Приглядевшись, я действительно различил чудовищной величины руку — до локтя она не уступала по габаритам стволу дугласовой пихты. Рука была судорожно напряжена в тщетной попытке освободиться из-под гнета утеса, пригвоздившего ее к земле у запястья. Глухой стон, от которого у меня чуть не лопнули барабанные перепонки, заставил меня подпрыгнуть на месте.
— Может ли он вдруг освободиться?
— Сомневаюсь, — небрежно бросил Фаустофель. — Громадный орел терзает ему внутренности не менее вольготно, чем курица, которая роется в песке, выискивая червей. И если он не в состоянии шевельнуться, чтобы его отогнать, вряд ли он захочет утруждать себя попыткой прихлопнуть комарика вроде тебя.
— Господи! — У меня перехватило дух от одной мысли о том, как можно при жизни стать добычей безжалостно жестокой и ненасытно прожорливой птицы. — Он умрет?
— Не тебе бы задавать такой вопрос! Как и всех остальных грешников, его исцелят с целью возобновления пытки… Остановись здесь!
Я молча повиновался. Мы обогнули выпуклое плечо, и мне стало видно в профиль измученное лицо, по которому лились струи пота. Вспомнив о бездушном взгляде птицы с острым клювом, я содрогнулся.
— За какую же провинность заслуживают такую муку?
— Суди сам, если вина его достаточна для того, чтобы ты считал его своим злейшим врагом.
— Моим врагом?
— Да, твоим — и врагом всех людей до единого. Я докажу тебе это.
Возвысив голос, Фаустофель крикнул:
— Отзовись, Прометей! Растолкуй, почему ты лежишь здесь, почему вся твоя мудрость оказалась бесполезной, а твои искусные руки — беспомощными перед Зевсовым орлом, которого ты откармливаешь собственной печенкой.
Голова колосса медленно повернулась к нам. Черты его лица напомнили мне изваяние на Каменной Горе.
— Тебе известна моя история, — прохрипел мученик, всмотревшись в нас.
— Мне известна, а вот этому человеку — нет. Он вправе выслушать ее из твоих уст. И нечего дурачить его россказнями о том, как ты принес людям огонь, спрятанный в стебле папоротника. Поведай лучше о главном своем злодеянии.
Лицо гиганта загорелось гневом.
— Злодеянии? Наоборот, я устранил зло!
— Чем чудовищнее преступление, тем усердней они его оправдывают, — съязвил Фаустофель. — Давай выкладывай начистоту все, от начала и до конца. Пускай тебя судит жертва!
Гигант стиснул зубы, смежил веки, — должно быть, когти хищника еще глубже вонзились ему в чрево. О, как я ему сочувствовал… Немного погодя веки раскрылись; живые глаза, блеск которых свидетельствовал о не замутненной чудовищной пыткой ясности ума, сосредоточились на мне.

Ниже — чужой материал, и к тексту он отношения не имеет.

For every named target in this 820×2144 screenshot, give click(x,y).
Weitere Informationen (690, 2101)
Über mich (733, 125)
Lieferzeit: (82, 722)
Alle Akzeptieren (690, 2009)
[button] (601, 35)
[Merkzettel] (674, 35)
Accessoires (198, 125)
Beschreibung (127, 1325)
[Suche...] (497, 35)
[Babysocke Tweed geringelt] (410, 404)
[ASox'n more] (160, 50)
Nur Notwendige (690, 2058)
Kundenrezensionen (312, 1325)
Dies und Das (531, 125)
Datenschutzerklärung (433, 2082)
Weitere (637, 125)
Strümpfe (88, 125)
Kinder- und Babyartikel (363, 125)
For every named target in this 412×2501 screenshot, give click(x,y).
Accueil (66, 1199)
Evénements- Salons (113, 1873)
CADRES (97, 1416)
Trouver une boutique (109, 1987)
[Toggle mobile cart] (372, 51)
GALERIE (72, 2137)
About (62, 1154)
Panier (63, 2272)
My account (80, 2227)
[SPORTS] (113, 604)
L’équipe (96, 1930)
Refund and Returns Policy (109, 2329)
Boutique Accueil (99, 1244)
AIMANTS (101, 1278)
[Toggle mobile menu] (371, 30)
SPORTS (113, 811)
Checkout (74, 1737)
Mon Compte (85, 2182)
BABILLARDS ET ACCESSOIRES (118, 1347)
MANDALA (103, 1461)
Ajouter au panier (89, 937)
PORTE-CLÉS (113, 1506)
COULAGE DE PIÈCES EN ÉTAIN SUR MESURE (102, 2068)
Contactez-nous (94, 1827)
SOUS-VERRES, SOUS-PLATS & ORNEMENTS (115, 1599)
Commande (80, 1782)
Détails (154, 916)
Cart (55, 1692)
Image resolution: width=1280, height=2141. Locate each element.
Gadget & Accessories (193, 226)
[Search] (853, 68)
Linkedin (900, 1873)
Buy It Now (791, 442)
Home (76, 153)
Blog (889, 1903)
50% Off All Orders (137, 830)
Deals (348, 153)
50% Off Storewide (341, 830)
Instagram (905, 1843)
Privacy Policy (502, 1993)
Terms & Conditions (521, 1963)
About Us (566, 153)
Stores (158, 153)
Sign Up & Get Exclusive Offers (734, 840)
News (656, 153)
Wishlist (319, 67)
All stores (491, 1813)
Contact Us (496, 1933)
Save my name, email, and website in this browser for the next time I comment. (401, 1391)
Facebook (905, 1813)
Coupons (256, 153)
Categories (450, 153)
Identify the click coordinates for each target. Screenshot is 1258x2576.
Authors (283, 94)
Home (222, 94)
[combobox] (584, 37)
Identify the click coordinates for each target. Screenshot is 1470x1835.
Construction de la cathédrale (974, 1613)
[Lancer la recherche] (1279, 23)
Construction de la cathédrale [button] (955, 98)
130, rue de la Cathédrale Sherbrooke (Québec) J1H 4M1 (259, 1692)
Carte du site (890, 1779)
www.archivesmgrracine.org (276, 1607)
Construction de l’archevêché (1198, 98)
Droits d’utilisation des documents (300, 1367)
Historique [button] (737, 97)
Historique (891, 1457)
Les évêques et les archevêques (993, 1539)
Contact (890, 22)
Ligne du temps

— Я готов услышать его приговор, — произнес Прометей. Видя свое отражение в его огромных зрачках, я понял, что и сам стою перед судом. Не без усилия я постарался сосредоточиться на словах Прометея. — Когда человек стал составной частью творения, он напоминал кузницу без кузнеца. Все физические качества, потребные для великих свершений, были налицо, но отсутствовали дух, разум, воля, устремляющие человека к поставленной им себе цели. Люди блуждали по земле словно овцы — с пустым, бессмысленным взглядом, движимые теми же побуждениями, что черви или жабы. — До сих пор Прометей говорил спокойно, размеренно, но тут в его голосе зазвучала гордость. — Все переменил я. Не желая видеть дивные возможности человека пребывающими в запустении, я дал людям знания, вложил в них неуемное беспокойство и способность к действию.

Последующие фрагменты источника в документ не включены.